*Exercise*. Within the entries below, find every line that has the string "card", then copy it.

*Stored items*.
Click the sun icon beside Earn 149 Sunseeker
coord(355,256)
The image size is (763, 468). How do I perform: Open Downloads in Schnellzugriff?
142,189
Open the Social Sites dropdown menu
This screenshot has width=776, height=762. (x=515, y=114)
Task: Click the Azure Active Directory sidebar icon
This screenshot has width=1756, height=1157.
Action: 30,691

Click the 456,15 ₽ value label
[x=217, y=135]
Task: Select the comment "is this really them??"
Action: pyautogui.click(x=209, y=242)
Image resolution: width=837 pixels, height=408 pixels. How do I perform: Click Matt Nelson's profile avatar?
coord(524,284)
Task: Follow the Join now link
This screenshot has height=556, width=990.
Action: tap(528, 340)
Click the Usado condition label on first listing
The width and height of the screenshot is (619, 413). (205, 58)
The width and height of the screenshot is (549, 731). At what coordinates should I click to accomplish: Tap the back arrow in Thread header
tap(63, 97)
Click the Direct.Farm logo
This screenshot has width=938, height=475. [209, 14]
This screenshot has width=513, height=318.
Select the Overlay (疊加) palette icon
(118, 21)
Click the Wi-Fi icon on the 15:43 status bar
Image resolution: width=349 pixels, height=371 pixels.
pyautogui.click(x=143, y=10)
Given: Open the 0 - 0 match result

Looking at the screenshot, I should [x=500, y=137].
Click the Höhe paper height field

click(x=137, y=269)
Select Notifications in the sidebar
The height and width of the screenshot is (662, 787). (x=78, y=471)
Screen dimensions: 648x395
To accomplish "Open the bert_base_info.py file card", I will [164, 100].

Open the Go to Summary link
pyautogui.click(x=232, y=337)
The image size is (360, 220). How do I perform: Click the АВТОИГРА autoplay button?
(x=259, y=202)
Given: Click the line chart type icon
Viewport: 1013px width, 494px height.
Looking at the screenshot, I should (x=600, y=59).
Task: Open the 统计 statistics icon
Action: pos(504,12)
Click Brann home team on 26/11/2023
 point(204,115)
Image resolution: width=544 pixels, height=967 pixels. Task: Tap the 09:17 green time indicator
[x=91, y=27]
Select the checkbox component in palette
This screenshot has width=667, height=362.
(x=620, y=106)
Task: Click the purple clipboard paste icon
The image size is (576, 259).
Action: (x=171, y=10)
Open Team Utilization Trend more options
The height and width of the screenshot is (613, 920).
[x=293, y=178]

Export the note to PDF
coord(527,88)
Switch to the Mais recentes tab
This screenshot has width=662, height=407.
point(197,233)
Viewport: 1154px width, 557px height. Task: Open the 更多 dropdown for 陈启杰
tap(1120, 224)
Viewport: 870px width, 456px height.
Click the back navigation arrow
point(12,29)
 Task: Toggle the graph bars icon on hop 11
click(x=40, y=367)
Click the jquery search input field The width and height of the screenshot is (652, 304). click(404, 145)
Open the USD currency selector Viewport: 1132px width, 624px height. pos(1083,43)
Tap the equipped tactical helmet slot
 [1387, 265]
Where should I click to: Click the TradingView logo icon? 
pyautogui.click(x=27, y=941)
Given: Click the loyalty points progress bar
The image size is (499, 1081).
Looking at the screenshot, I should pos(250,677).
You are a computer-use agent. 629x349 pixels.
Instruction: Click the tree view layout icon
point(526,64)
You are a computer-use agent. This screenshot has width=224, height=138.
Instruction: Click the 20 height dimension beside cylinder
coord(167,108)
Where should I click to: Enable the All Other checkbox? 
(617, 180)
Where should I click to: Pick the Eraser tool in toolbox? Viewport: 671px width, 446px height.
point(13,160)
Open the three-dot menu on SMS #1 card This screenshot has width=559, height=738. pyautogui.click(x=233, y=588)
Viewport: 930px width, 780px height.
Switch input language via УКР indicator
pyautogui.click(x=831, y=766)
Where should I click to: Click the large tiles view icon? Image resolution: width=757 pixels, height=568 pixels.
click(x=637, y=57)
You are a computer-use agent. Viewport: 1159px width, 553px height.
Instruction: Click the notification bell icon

*Result of the exercise*.
To accomplish "Open the bert_base_info.py file card", I will [164, 100].
Open the three-dot menu on SMS #1 card This screenshot has width=559, height=738. pyautogui.click(x=233, y=588)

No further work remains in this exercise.